▶ [EXCERPT PROVIDED]

╔══

PROVIDENCE, R.I. (WPRI) — With a winter storm and frigid weather on the way, advocates voiced their concern for the homeless during a protest outside the Rhode Island State House Wednesday night.

A 24-hour warming station for the homeless opened inside the Cranston Street Armory last week but advocates say there is not enough space.

Gov. Dan McKee selected the Amos House to run the shelter, which includes a sleeping area with 66 cots, a medical facility, a cafeteria and gathering space, and an office where provider services will be available.

The temporary warming station will offer three meals per day and showers and will be open daily through April 15.

Advocates believe too many people are crammed into the warming station and say the state needs to continue to find space for the unhoused. They recommend hotels.

“This is a very important problem that I think we all need to realize is here, it is here to stay and we either need to solve it or this happens every week until we are done,” said Pamela Poniatowski, Tri Chair RI Poor People’s Campaign.

The warming station opened up days after a homeless encampment was removed from Smith Hill. The encampment was removed after a judge sided with McKee’s administration in a legal dispute over whether the state was allowed to force them to leave.

McKee’s administration handed out notices earlier this month to the homeless protesters, ordering them to leave the State House grounds.

╚══

▶ [ASSIGNED TASK 1] Translate this sentence from the warming station article into Spanish: "The temporary warming station will offer three meals per day and showers and will be open daily through April 15."
▶ [ASSIGNED TASK 2] According to the warming station article, how many cots are in the shelter's sleeping area?

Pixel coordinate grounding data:
╔══

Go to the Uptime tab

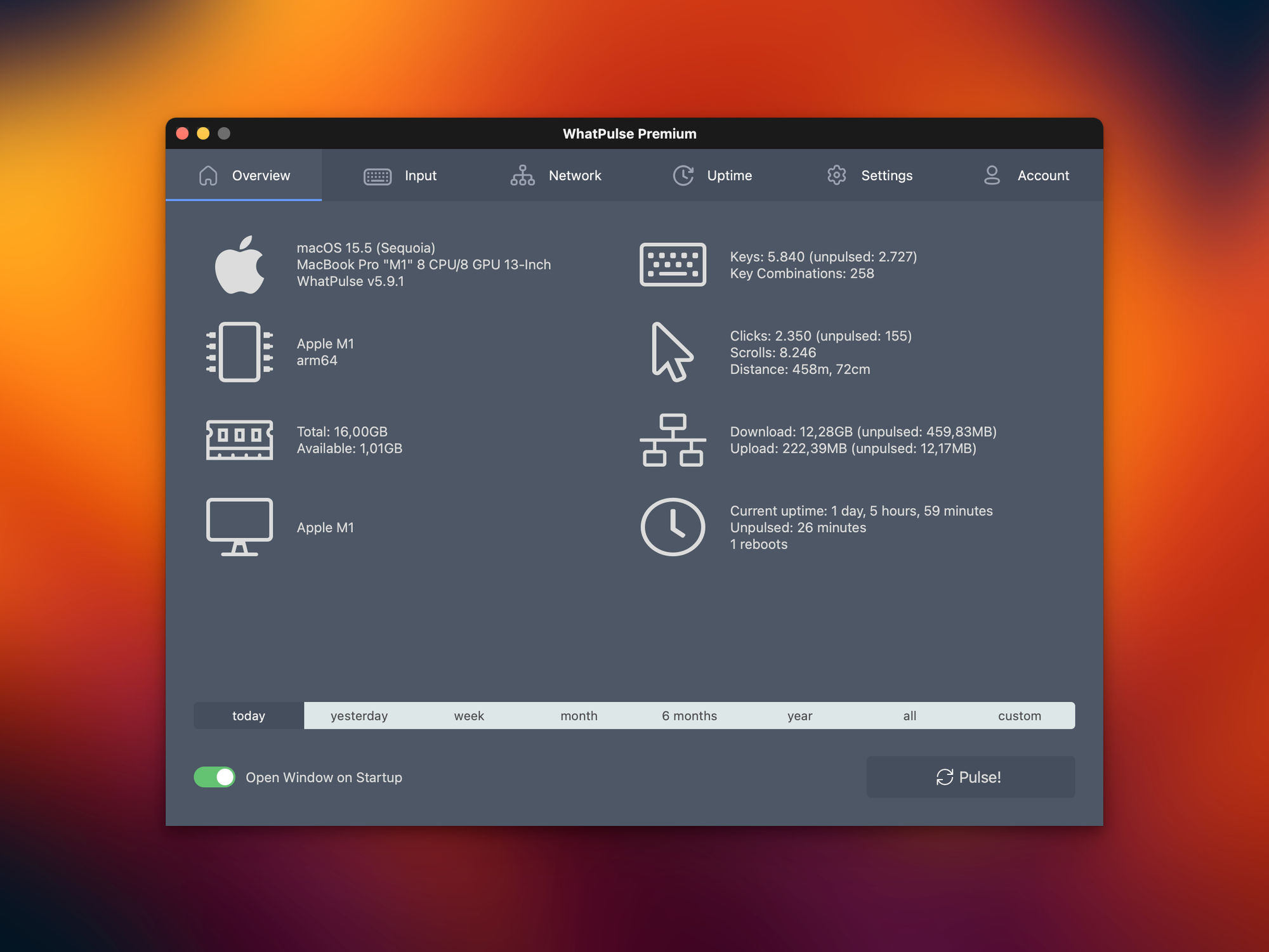click(x=713, y=176)
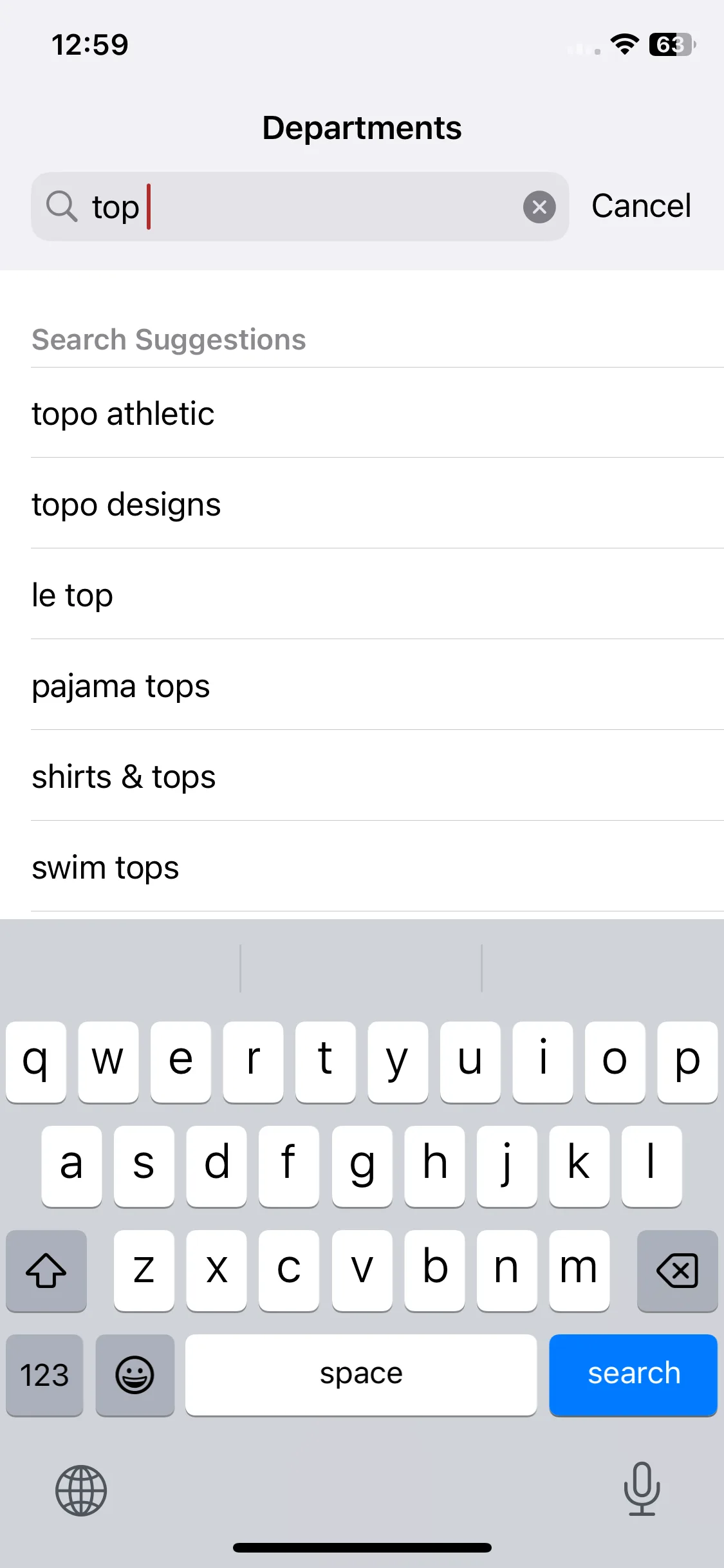The width and height of the screenshot is (724, 1568).
Task: Tap the backspace delete key
Action: tap(677, 1271)
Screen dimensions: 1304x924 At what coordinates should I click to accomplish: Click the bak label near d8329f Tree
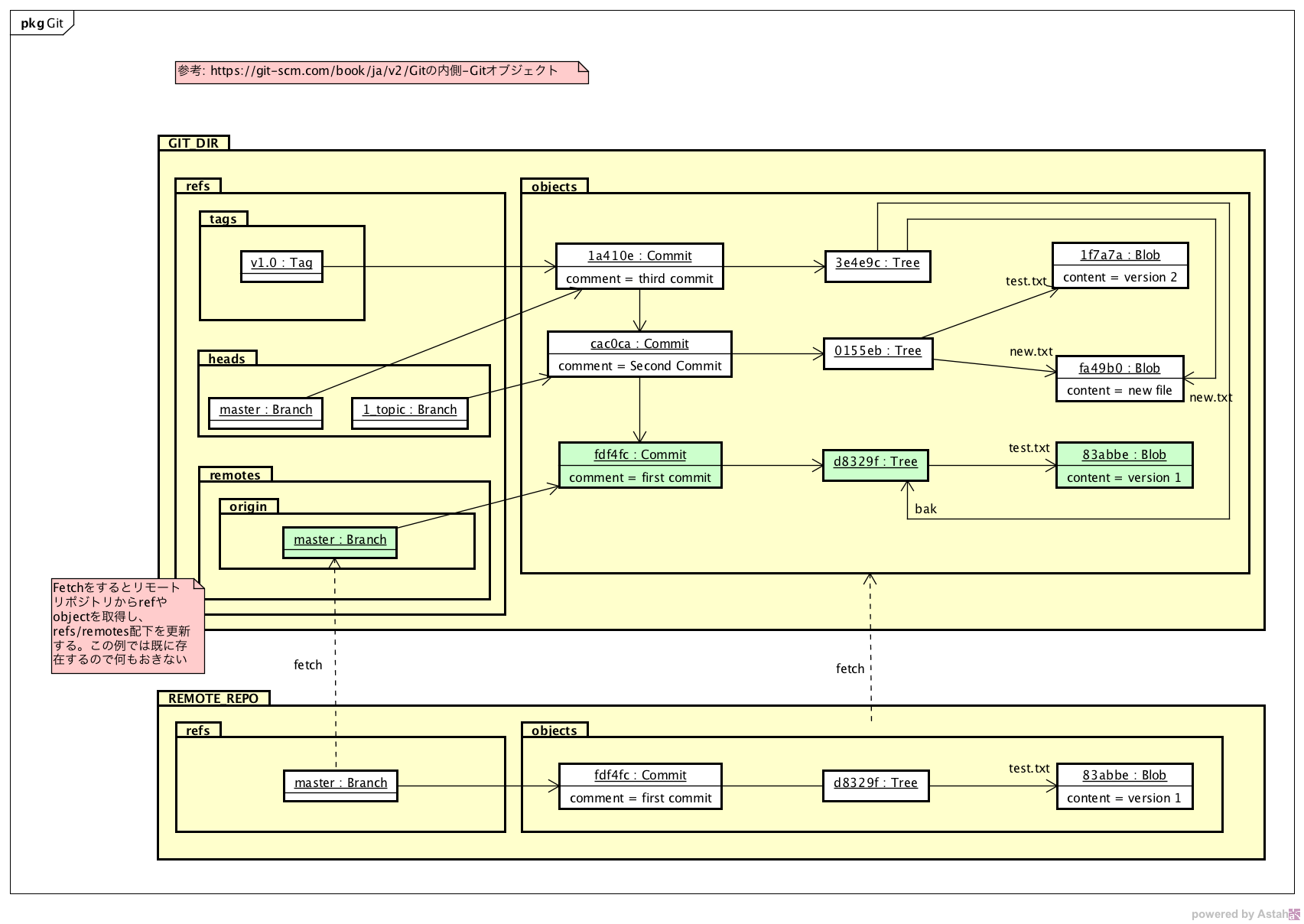coord(925,509)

╚══

▶ [RESPONSE 1] El centro temporal de calefacción ofrecerá tres comidas al día y duchas, y estará abierto todos los días hasta el 15 de abril.

▶ [RESPONSE 2] 66 cots.